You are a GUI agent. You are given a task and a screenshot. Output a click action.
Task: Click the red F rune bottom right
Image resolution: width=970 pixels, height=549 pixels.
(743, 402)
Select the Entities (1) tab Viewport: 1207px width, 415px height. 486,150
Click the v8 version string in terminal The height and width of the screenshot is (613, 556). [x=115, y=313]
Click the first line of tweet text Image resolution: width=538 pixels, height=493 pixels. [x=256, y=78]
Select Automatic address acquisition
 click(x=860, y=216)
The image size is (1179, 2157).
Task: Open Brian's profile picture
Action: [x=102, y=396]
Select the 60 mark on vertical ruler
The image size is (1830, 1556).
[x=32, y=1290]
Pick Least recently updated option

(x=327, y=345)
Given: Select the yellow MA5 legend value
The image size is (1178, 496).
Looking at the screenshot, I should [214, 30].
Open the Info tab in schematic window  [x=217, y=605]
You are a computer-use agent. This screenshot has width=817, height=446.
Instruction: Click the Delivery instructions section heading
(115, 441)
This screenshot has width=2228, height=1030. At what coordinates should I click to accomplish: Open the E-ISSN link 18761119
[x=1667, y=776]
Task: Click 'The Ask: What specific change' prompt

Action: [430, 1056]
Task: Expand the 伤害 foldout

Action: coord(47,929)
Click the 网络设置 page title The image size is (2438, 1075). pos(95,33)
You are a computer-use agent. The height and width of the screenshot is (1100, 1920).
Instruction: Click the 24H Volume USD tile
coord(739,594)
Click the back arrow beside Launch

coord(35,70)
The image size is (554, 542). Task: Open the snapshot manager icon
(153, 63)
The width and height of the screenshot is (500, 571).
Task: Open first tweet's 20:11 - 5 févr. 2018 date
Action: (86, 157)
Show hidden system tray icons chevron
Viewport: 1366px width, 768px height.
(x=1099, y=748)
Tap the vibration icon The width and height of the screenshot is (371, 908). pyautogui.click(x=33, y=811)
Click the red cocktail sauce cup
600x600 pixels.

● How to complete this task
Set down only the lines from the line with "Click the red cocktail sauce cup" through the last line of the data above, keeping both the first and the last.

● The completed task
Click the red cocktail sauce cup
600x600 pixels.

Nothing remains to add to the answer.